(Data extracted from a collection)
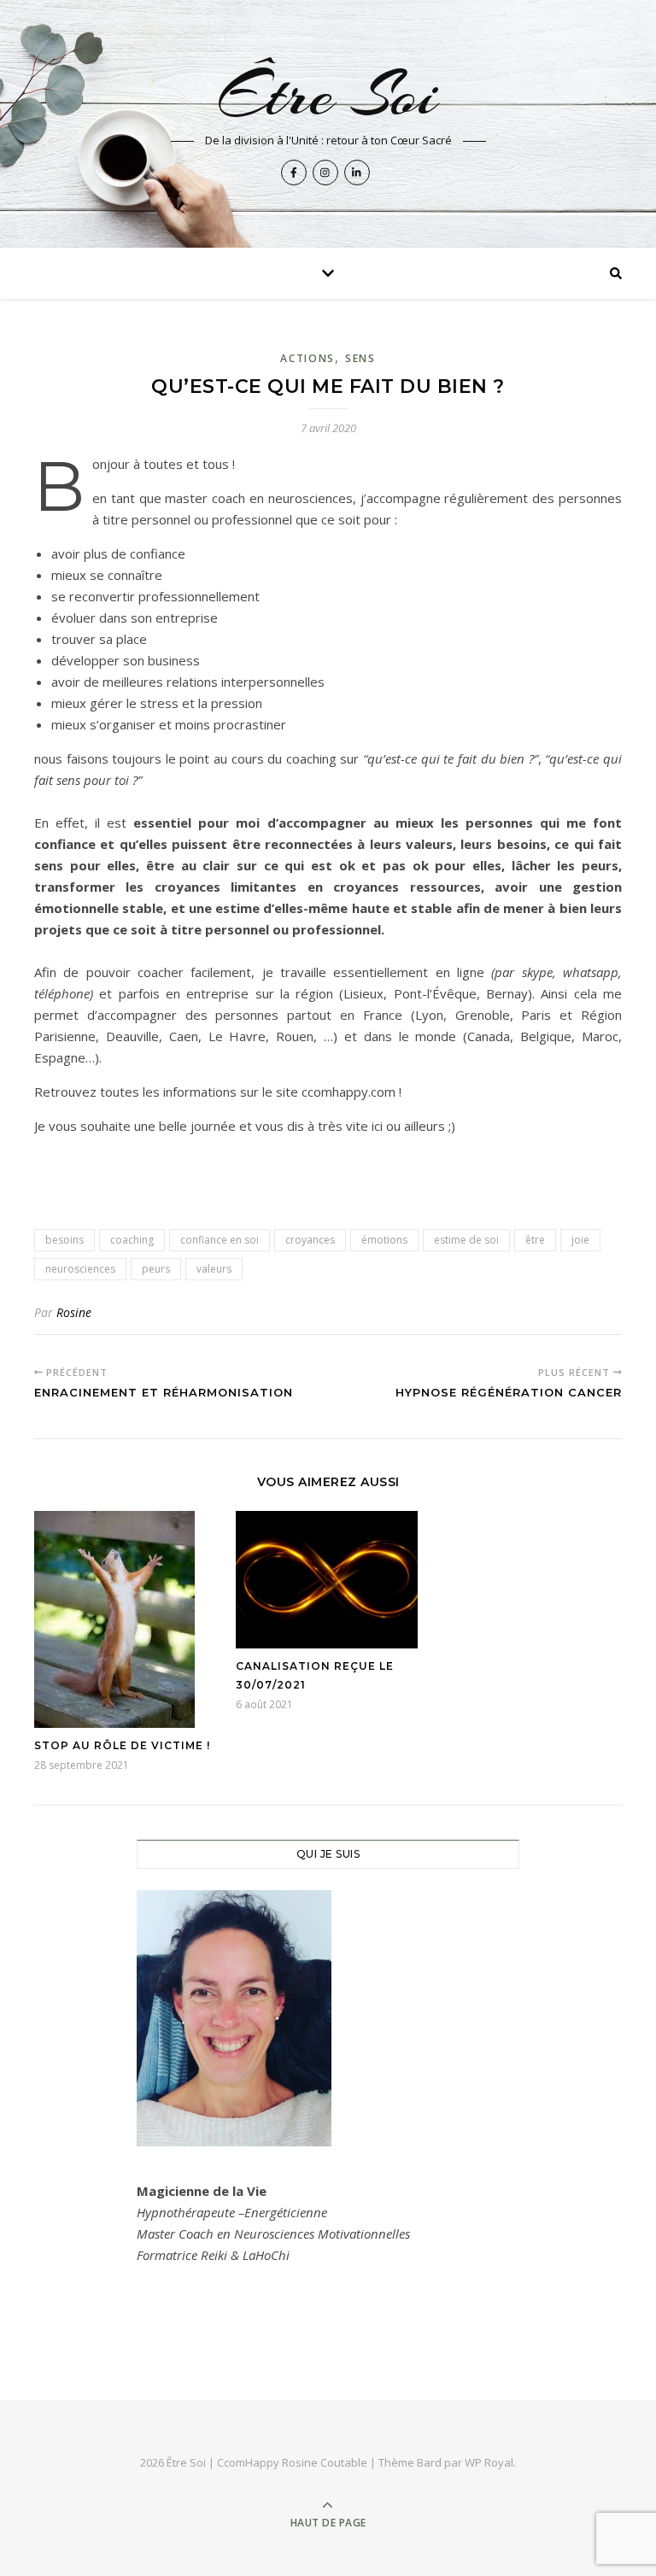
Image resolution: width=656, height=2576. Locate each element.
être (535, 1239)
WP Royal (489, 2462)
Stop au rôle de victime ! (122, 1745)
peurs (156, 1269)
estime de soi (466, 1239)
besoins (64, 1239)
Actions (307, 358)
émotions (384, 1239)
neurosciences (80, 1269)
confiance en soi (219, 1239)
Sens (360, 358)
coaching (132, 1239)
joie (580, 1239)
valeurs (213, 1269)
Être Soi (328, 95)
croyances (310, 1239)
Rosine (73, 1312)
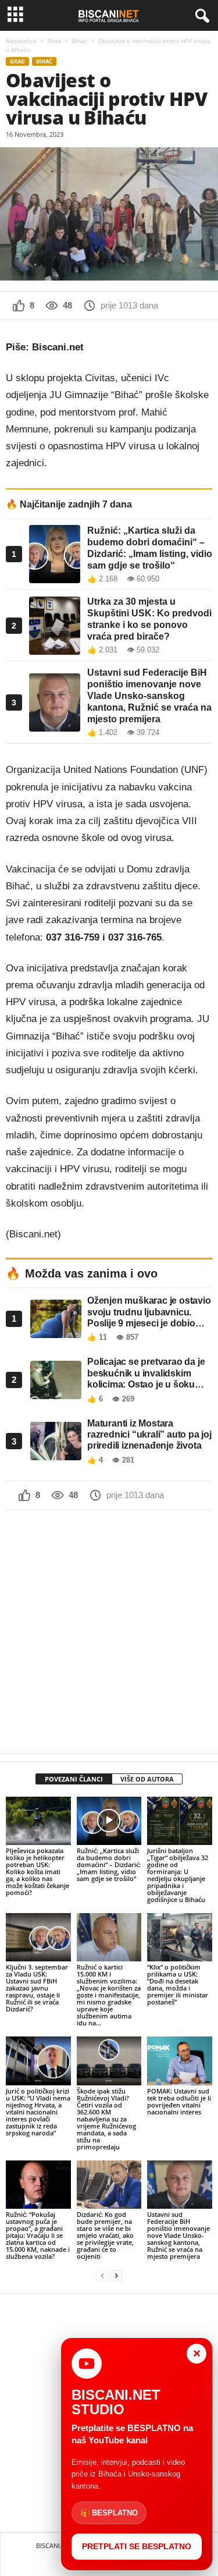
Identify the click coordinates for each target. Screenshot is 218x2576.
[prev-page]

◆ **What is being asked**
Exactly and exclusively, repeat the lines from the line that contains "Identify the click" through the end of the records, both ends included.

◆ **Exercise solution**
Identify the click coordinates for each target. Screenshot is 218x2576.
[prev-page]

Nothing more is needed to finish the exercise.